[Stored records]
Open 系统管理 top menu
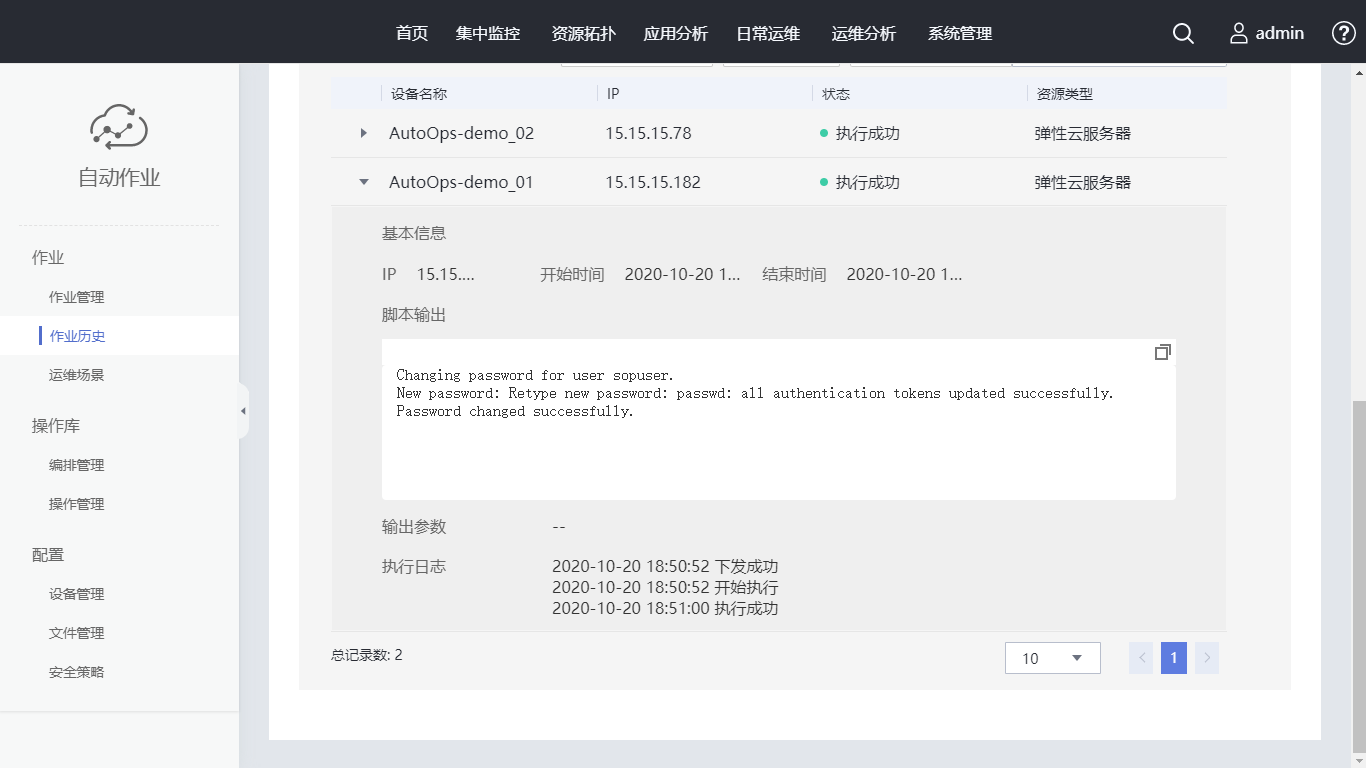Screen dimensions: 1366x768 tap(960, 33)
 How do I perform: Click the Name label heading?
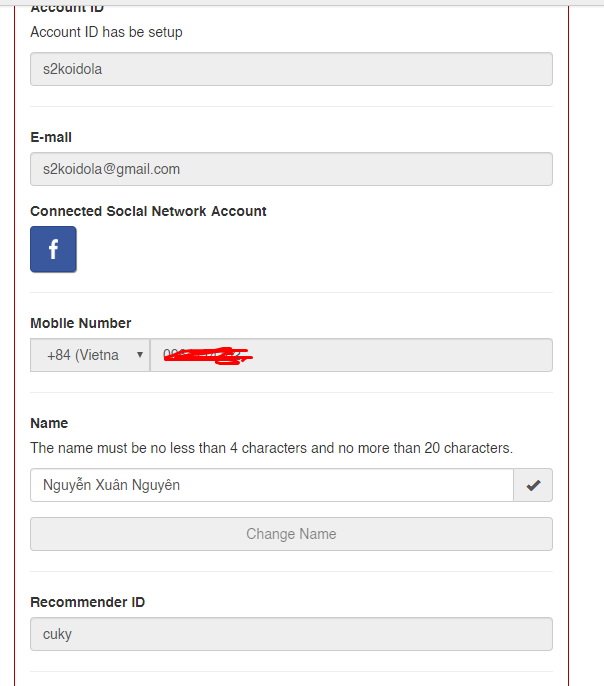point(49,423)
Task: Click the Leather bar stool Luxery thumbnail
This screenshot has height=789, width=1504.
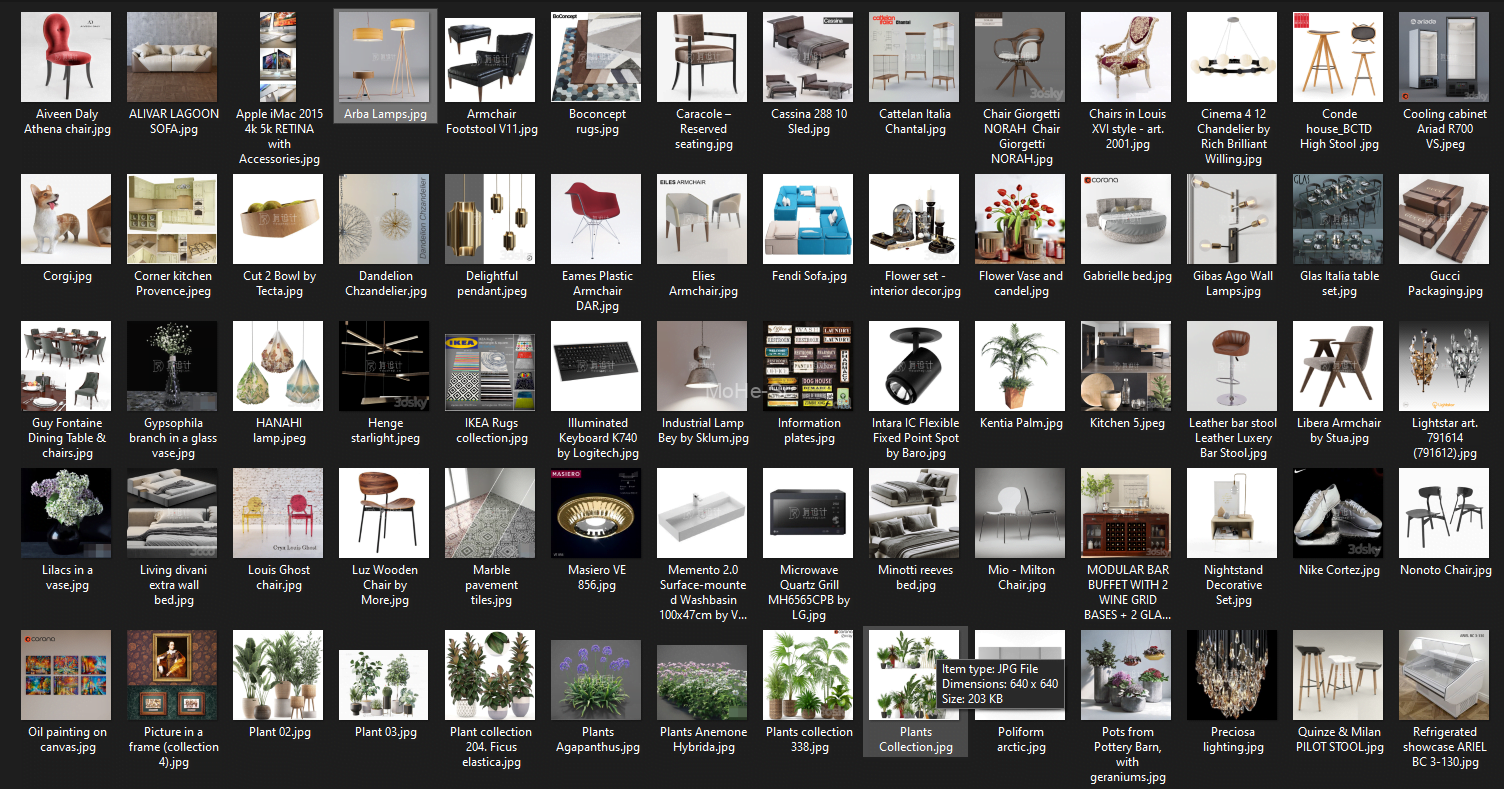Action: pyautogui.click(x=1232, y=366)

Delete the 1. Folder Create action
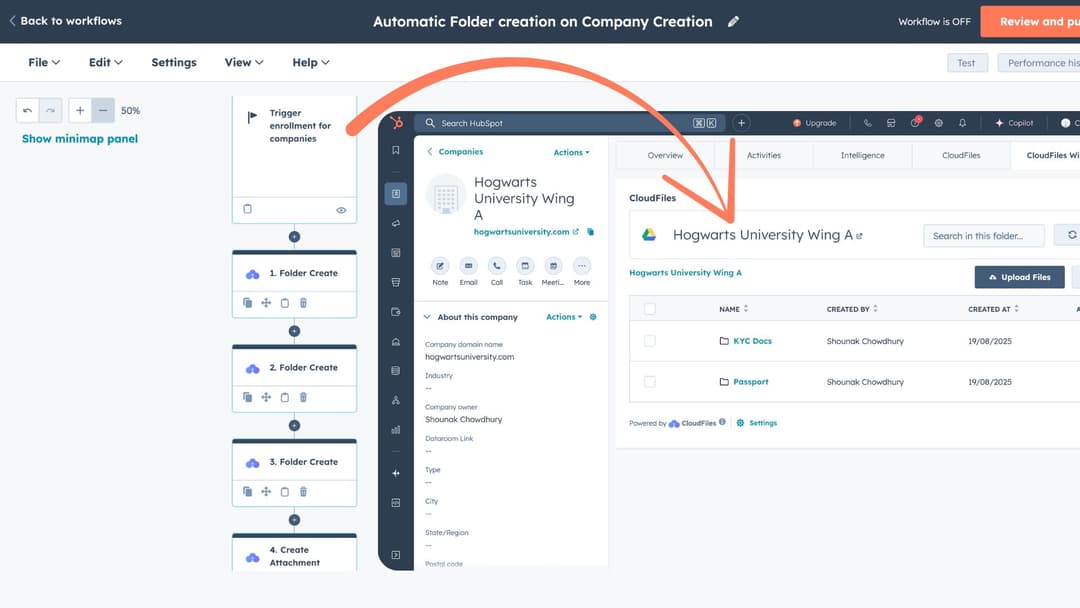[303, 303]
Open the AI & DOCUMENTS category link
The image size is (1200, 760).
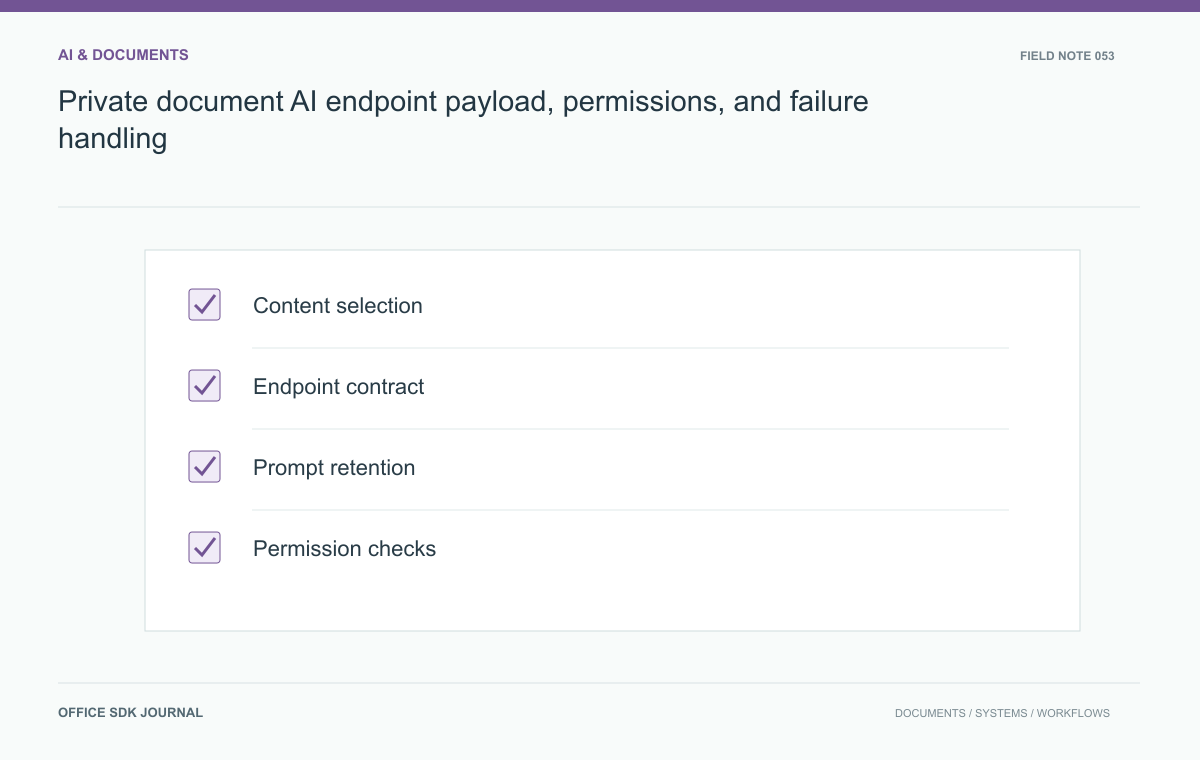coord(123,55)
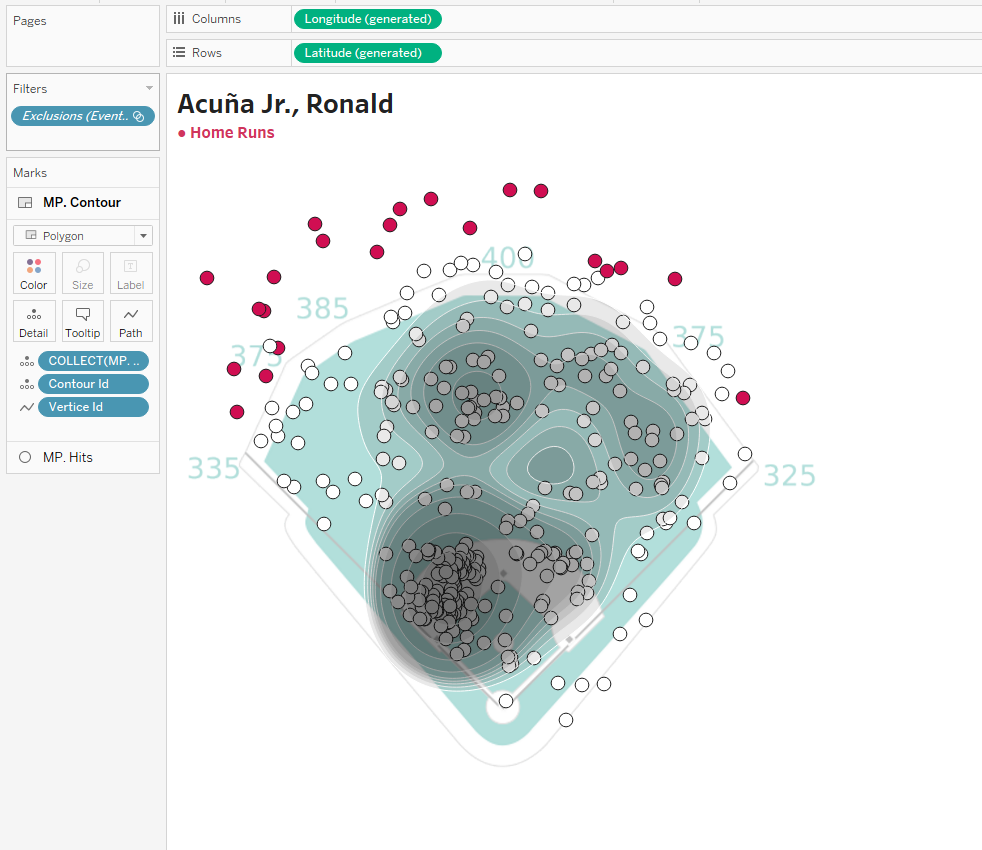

= ASSIGNMENT =
Copy exactly the lines from the one containing "Delete the 1. Folder Create action" through the final line of the records above, both included, and leave out any pictures.

= RESPONSE =
Delete the 1. Folder Create action
[303, 303]
Open the AI & DOCUMENTS category link
The image size is (1200, 760).
coord(123,55)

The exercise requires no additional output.